Consensual reality is a perspective shared by a group of people. That perspective can be an agreement about facts (the population of the world is about 8 billion), morality (stealing is wrong), religion (there is an afterlife), justice (murderers deserve the death penalty), art (Picasso is disturbing), etc. It is, in particular, a shared view of people, such as public figures. Is the President too old? Is his opponent a bad apple or a savior? In our case, and more specifically, users assign trust values to those who provide information. It is easy to see how communities who regard certain individuals highly (high in trust) could form. These high trust individuals would then have a ready audience for future material in much the same way that influential columnists in newspapers have their followers. Obviously consensual reality will also define those whose trust is low so we can filter them out.

We believe this system will be a force for good even though any consensual reality will be possible. It will allow the formation of "bad" opinion bubbles in the same way they exist on other platforms. However, it will also have methods to escape from them. The algorithmic flexibility alone is one way to do that. Just by adjusting certain parameters the user will be able to "tune in" to a different reality. Our system will have some preset algorithms, tuned a few different ways, to serve as guidance but users will ultimately be able to adjust things for themselves.

The idea of flexibility allows users to take control of their information ecosystem and realize that it is conscious choice that enables this. Doing so has the additional benefit of giving users the tools to think for themselves with the understanding that the ecosystem they are choosing is merely a tool to help them do that.

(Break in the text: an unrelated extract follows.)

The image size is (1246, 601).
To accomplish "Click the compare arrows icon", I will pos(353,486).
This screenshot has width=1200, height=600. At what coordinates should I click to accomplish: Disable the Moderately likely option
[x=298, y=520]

A personal anecdote might help illustrate this. A long time ago I had a Sirius satellite radio which had several political talk stations. Two of them were clearly labeled: "Sirius Left" and "Sirius Right". It was fun switching between the two on long car trips. I could tune in to one political universe or another. Sometimes they would even talk about the same news event at the same time from completely different angles. At some point, listening alone would get boring and the game would switch to critiquing both sides, supporting them with additional commentary they failed to mention, or just laughing at the strategies the hosts would use to hook their listeners. So now I'm no longer just controlling what I hear, I'm enabled to think for myself. I might sketch out positions in the middle or farther to the left and occasionally farther to the right, or sometimes none of the above. I suppose the opposite could have happened, ie I could have been sucked into the bubble created by one station, but it didn't. The tool, limited though it was, enabled control and thought.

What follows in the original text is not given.